Conversely, Ciria has worked systematically on his paintings as if they were a unique cartography expressing the creative incidences of the time he has spent in different places around the world (Paris, Rome, Monfragüe, Tel Aviv, Moscow and New York). His “nomadic” nature has always been tied to his commitment to locating, and it should not be surprising that his trip to Easter Island has led to a significant exploration in his painting.

There is a theory that the Moai were carved by the Polynesians to represent deceased ancestors. For Ciria, however, that idea is overshadowed by his interest in the monumental conception, imposing frontality and synthetic expressiveness of those sculptures. Ciria is connecting in this way with the recurring interest throughout modernity in so-called primitive culture, which is considered to be the culture produced by ancient peoples that predated the ones who marked the beginning of Western civilization. It cannot be denied that in Ciria’s interest in the Moai there is a desire for escape, to get away from the complex visual density of the current culture for the masses by seeking refuge in a symbol of the primitive. Nevertheless, what for the artistic pioneers of the 20th century was a pure discovery that helped liberate them from the traditional canon, represents for Ciria just one more reference to digest, analyze, translate and incorporate into his work.

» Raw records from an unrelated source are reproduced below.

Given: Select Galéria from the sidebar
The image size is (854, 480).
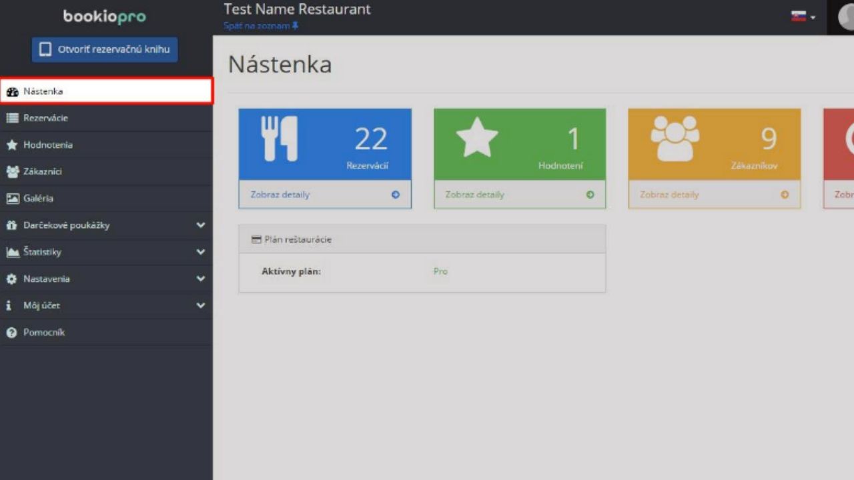Looking at the screenshot, I should (38, 198).
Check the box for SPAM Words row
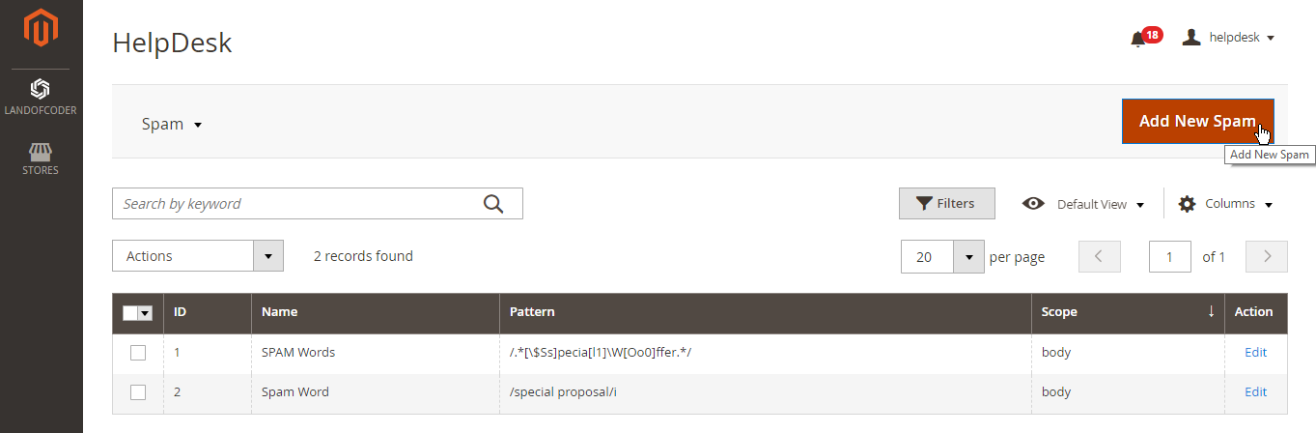 coord(138,353)
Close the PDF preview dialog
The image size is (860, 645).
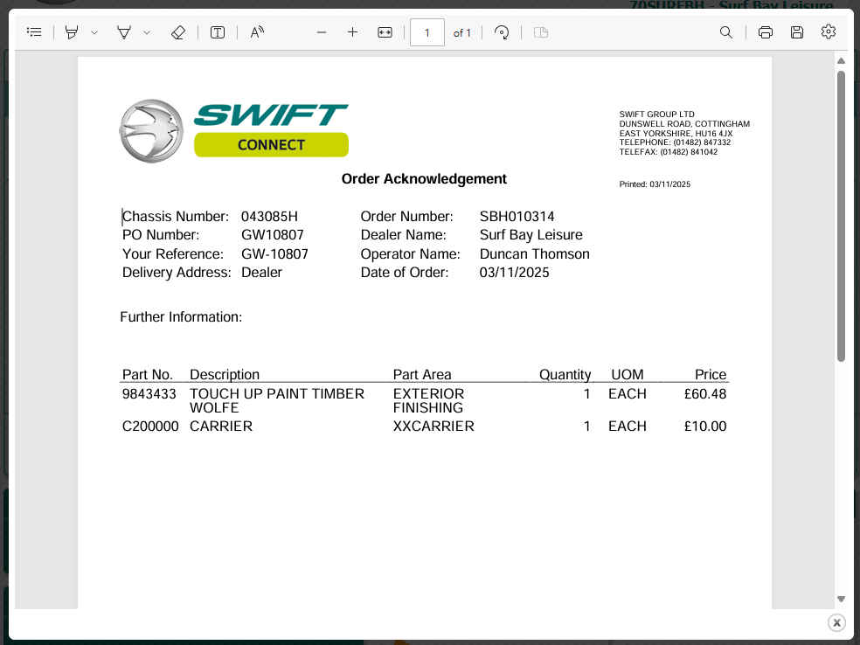(x=836, y=622)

Being a face, a represented image, before anything else, means no longer being other things. The ambiguity Ciria presents between going back to the figure and its persistent anti-naturalistic transformation, which he carries out within the framework of the formal problems of representation, indicates a proclivity to constantly transgress or even negate the physical and psychological affirmations of the genre. Like stage makeup, structured in bursts, the colors usurp the verisimilitude of the skin of the figures that make up Rorschach Heads III. It may be precisely the eye-catching tonal distortion, the absence of any specific setting and the static frontal position of the figures that constitute the only ways to ensure the permanence of the “I” in times of ephemeral occurrences and frantically-paced transformations.

Ultimately, Rorschach Heads III, must be seen as a series supported by extremes. Firstly, there are the chromatic combinations, whose violent combinations are risky and dissonant. Secondly, there are formal extremes that drive him to impetuously vary the descriptiveness of some faces, (for example, Crossed out liar or Grunda), alongside paintings where the caricatured deformation shifts the picture into the terrain of the grotesque (like his imposing Self-portrait). In particular, however, Rorschach Heads III is a series that thrusts us from the Now into its extreme temporal opposite: the beginning. The human figure was one of the essential elements of Ciria’s early work and in paintings like Tormented (Atormentado) from 1987, Waiting (La espera) (1988), Swimmer (Nadador) from 1989, or Face (Rostro) from 1989, the structure of the composition is already derived solely from the face, color has lost its figurative quality, the physical deformations are an index of expressiveness and any measurable spatial reference has disappeared. Perhaps unconsciously, Ciria has constructed a part of his New York work through cyclically revisiting his previous series, which we already saw in Post-Suprematist and Automatons (Autómatas), La Guardia Place and Men, hands, organic forms and signs (Hombres, manos, formas orgánicas y signos) or with Masks of the gaze (Mascaras de la mirada) and Abstract Memory. With Rorschach Heads III, a circular cycle whose only outlet is a seepage that breaks through its edges, things seems to have come to a close. And, because of Ciria’s seriousness about constantly rethinking his painting and its elements, we can be sure that his work in the near future will be as distinctive and intriguing as that which preceded it.

 


 

1.MARTÍNEZ-ARTERO, Rosa. El retrato. Del sujeto en el retrato. Montesinos, Barcelona, 2004, p.261.